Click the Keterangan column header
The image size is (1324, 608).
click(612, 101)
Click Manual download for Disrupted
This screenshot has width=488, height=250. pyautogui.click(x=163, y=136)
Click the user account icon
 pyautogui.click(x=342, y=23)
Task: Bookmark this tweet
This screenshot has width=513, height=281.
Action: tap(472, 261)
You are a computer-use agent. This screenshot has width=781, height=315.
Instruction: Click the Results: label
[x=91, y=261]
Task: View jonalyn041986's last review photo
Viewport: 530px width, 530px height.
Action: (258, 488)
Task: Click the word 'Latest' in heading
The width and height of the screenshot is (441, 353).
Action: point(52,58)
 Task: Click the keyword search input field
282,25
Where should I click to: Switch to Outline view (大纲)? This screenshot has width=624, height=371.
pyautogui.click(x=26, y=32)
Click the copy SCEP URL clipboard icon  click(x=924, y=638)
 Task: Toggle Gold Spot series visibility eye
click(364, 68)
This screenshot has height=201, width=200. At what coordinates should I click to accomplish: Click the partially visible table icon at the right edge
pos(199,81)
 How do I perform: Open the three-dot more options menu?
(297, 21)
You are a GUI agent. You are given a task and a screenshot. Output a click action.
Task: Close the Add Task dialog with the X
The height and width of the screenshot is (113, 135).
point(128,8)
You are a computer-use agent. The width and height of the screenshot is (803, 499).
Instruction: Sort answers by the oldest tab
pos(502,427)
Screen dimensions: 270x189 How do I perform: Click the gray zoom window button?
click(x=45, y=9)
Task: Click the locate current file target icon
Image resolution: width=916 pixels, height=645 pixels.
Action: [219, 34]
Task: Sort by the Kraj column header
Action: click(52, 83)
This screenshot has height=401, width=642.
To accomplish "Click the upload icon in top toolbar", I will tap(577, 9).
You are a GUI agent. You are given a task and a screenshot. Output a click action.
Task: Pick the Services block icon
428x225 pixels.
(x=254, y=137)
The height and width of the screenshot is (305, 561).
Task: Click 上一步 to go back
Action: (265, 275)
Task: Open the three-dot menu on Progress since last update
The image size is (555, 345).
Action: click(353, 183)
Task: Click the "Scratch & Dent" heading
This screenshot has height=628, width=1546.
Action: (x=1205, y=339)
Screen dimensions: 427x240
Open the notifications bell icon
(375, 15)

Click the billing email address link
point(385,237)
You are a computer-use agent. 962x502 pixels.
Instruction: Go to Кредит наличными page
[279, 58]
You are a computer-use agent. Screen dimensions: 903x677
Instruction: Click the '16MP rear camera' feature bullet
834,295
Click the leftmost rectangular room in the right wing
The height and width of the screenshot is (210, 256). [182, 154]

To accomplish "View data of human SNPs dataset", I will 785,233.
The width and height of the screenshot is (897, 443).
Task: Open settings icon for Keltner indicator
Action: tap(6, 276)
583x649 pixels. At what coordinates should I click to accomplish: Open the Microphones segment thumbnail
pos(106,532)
......
:: Work instruction ::
Say how many lines above contain the string "computer", writing only the number.

:: Task output ::
4